No debe ser habitual para los oyentes escuchar el programa al aire libre. Yo lo hago así desde el mes de octubre, desde que la empresa me trasladó al turno noche de un hospital poco conocido de la zona de Constitución, donde cumplo la módica función de guardia de seguridad. Claro que lo escucho rodeado de oscuridad y silencio, solitario en el patio adonde debo salir para sintonizar bien la radio y tener señal para el celular; algo muy distinto de lo que nos deparó la reunión de la feria.
Era una hermosa tarde de sol. Casi al aire libre, porque el estudio, ubicado entre dos pabellones, era de traslúcido blindex, se realizaba el Párrafus en vivo de la feria del libro. Alrededor del segmentado cubículo (en el segmento más chico, la consola de sonido y el operador, en el otro Paredero frente al micrófono), se reunían poco a poco los oyentes. Poco a poco pero pronto, porque fuimos pocos.

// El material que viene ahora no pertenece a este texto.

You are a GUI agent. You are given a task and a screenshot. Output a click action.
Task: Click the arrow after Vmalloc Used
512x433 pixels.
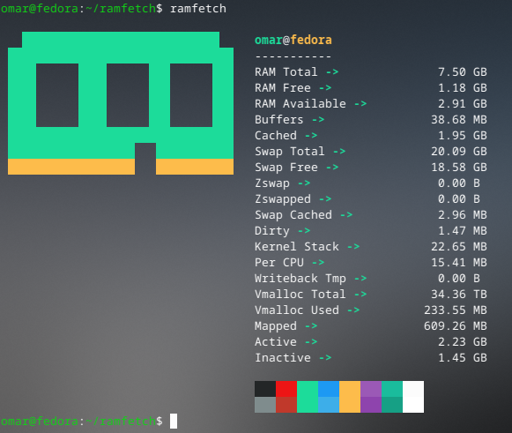pos(353,310)
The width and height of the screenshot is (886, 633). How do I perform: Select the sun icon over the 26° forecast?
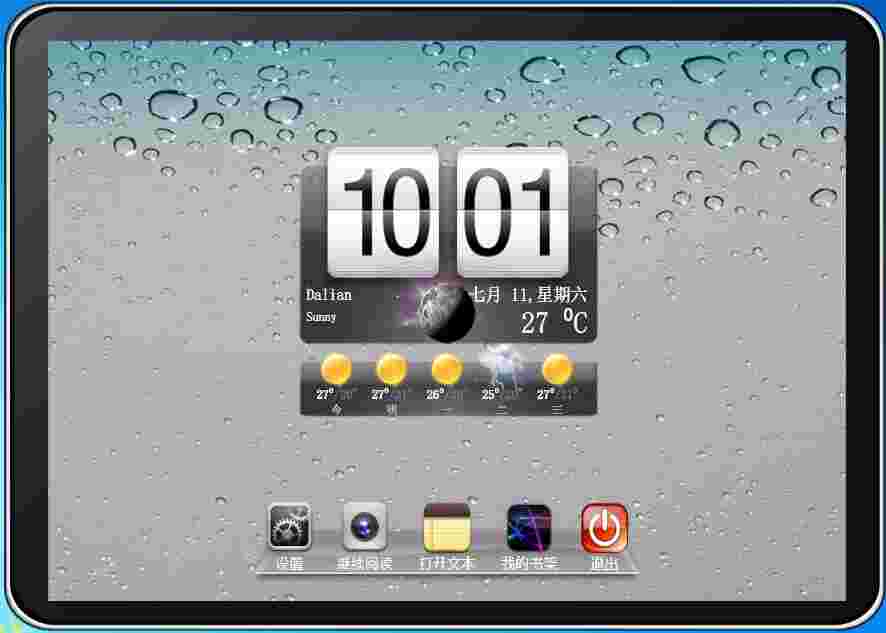(447, 367)
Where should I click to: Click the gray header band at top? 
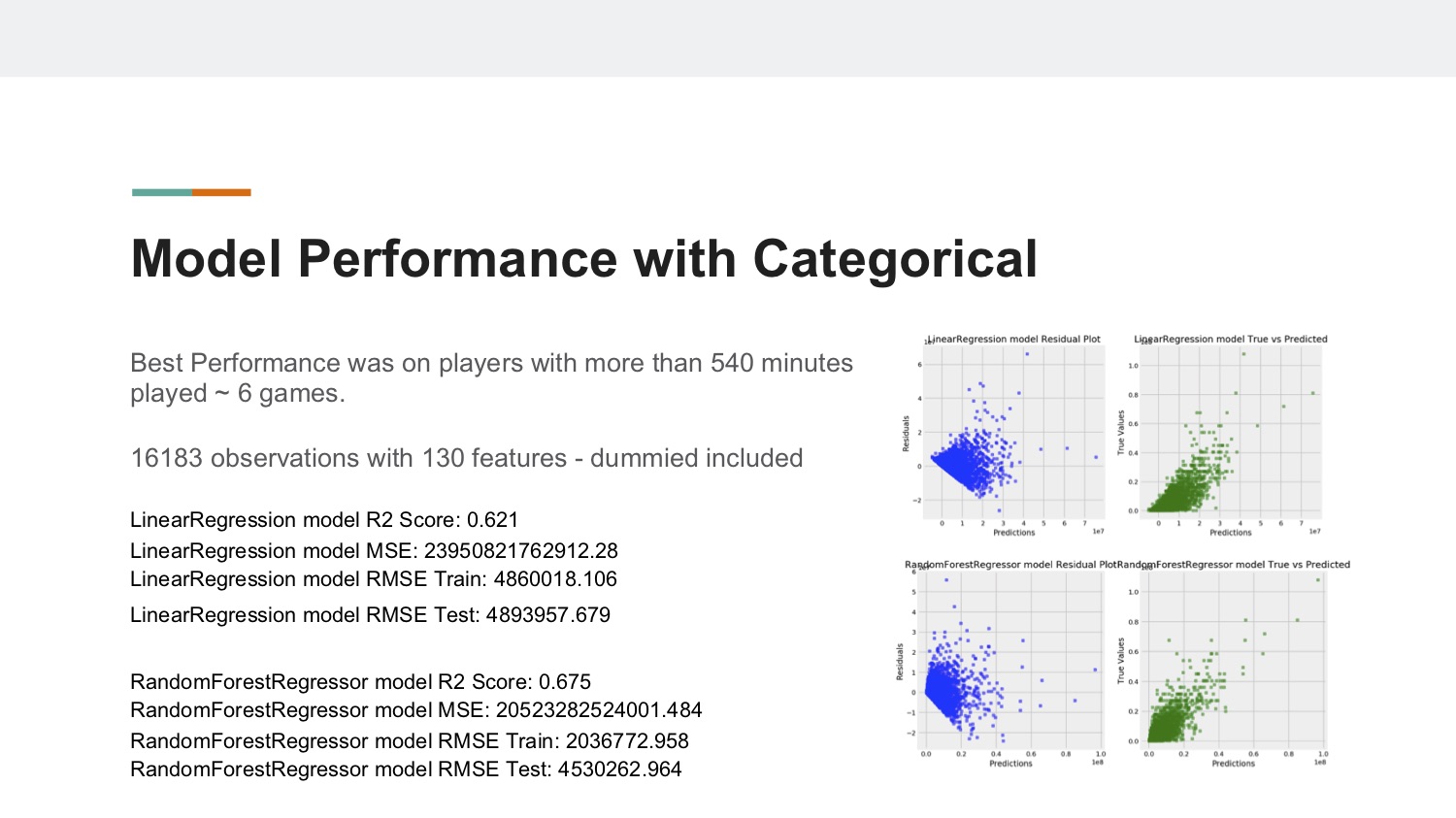coord(728,38)
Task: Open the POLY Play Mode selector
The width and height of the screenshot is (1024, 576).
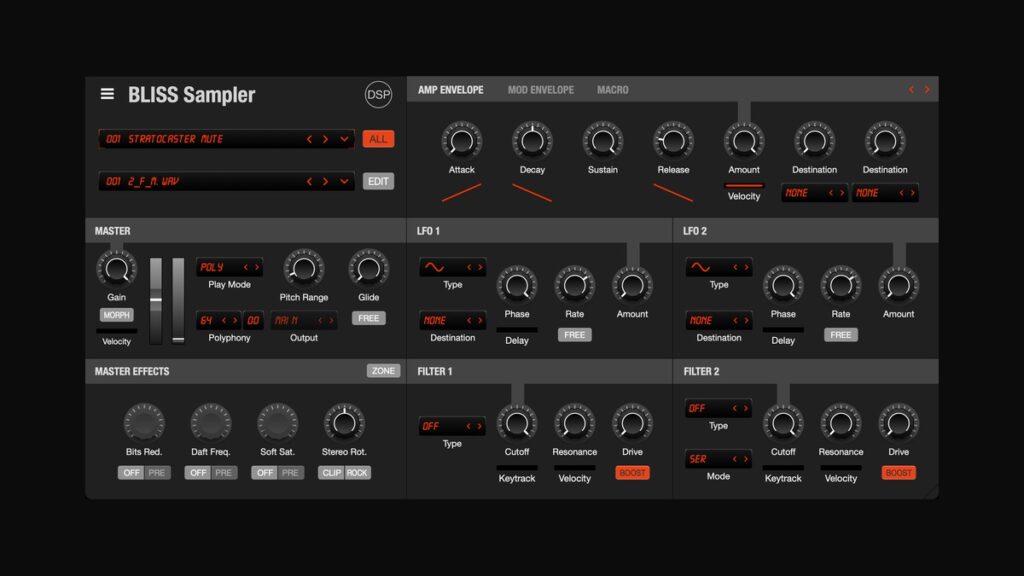Action: [229, 267]
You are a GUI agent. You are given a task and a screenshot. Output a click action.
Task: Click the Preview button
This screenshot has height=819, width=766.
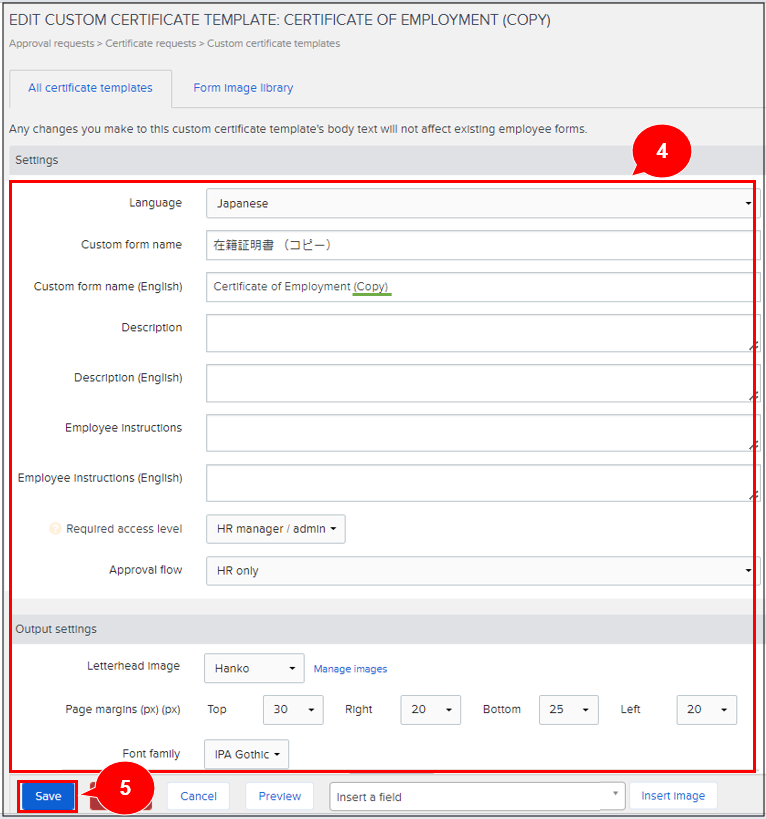pos(279,796)
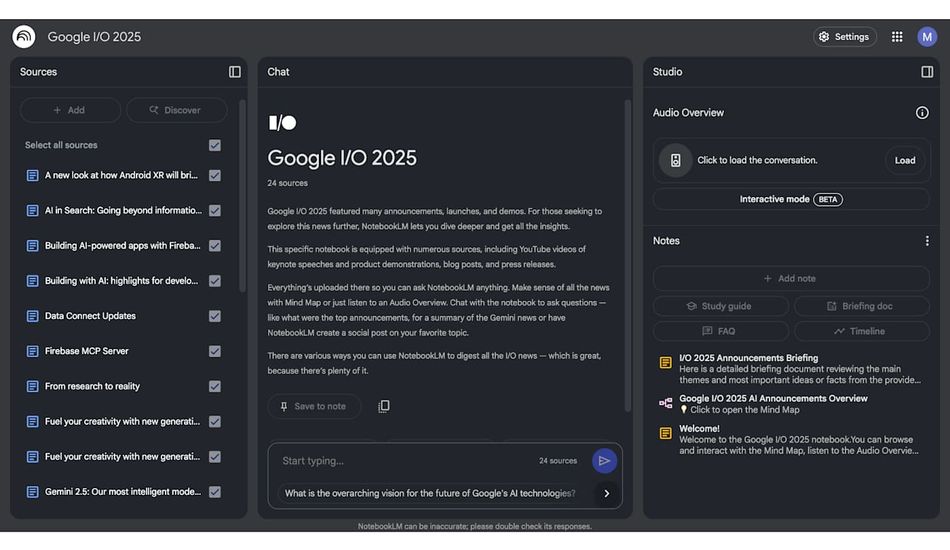Viewport: 950px width, 550px height.
Task: Collapse the Studio panel
Action: 927,72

A las tres en punto de la tarde me acerqué con Cristina, después de haber pasado por el lugar un rato antes en un breve raid exploratorio. Entonces, me había desanimado un poco la escasa concurrencia. Fue lo primero que le dije a Hugo cuando Lucas me invitó a pasar al estudio tras mi victoria inicial: que me parecía poco público, que había esperado ver más, pero me consolaba pensando que tal vez muchos otros oyentes (las muchedumbres solitarias, como nos llamó Quique de Trelew) circulaban por ahí sin atreverse a llegar al encuentro, cohibidos por la proximidad del milagroso fenómeno radial que protagonizan desde sus casas cada noche de programa. Hugo dijo que él esperaba menos.
La primera lectura fue Las Armas Secretas, y primero reconocí al autor. Esa sofisticada tersura de sus primeros libros de cuentos. “Cortazar”, le dije a Cristina en voz baja. Me tomé mi tiempo para determinar de qué relato se trataba; había, esa tarde, menos competencia que por las noches.

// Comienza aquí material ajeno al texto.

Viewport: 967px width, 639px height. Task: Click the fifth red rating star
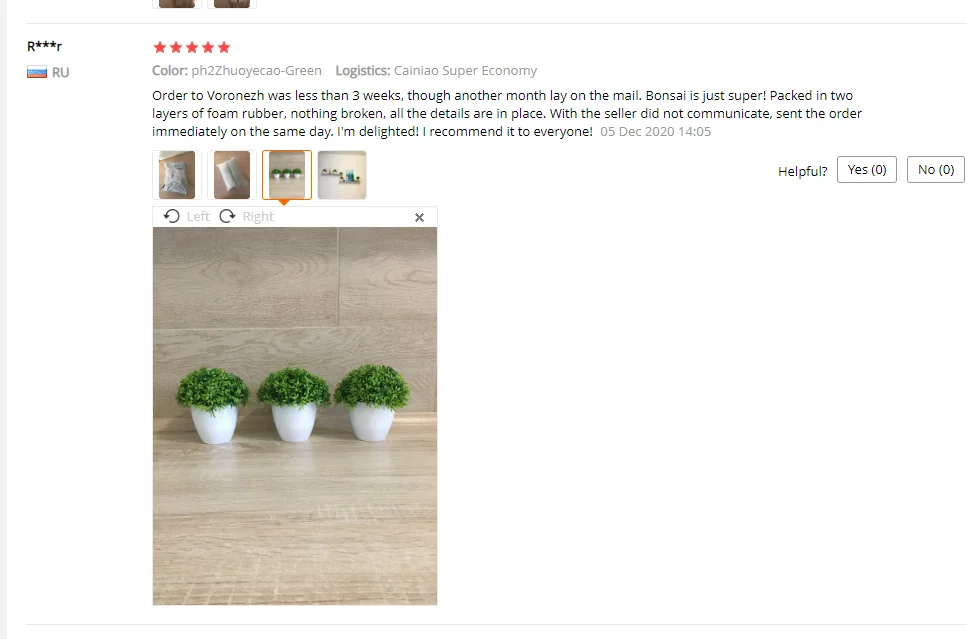point(224,47)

Dudé entre dos títulos, hasta que en la lectura se mencionó a “las obras completas de Stendhal”. No es que por eso lo reconociera, sino que lo tomé, adscribiendo, sin hesitar, caprichosamente, al pensamiento mágico, como un mensaje del universo que me decidió a arriesgar. Precisamente con La Cartuja de Parma, de Stendhal, había ganado en el último programa de la semana anterior. Pero el título solo se lo dije a Cristina. No me animé a acercarme al jovenzuelo delicadamente barbado que Hugo había presentado como Lucas Gatti y esperaba la respuesta a las puertas del estudio. Fue Cristina quien se acercó y se lo dijo, para luego señalarme entre la modesta multitud. No me quedó más remedio que admitirlo: “Hola, soy Marcelo Perenchio”, y Lucas me hizo pasar.
Me ubicó al lado de Paredero, que seguía leyendo, y me susurró al oído que lo interrumpiera. Dije: “Bingo”, en dirección al micrófono, y Hugo se interrumpió.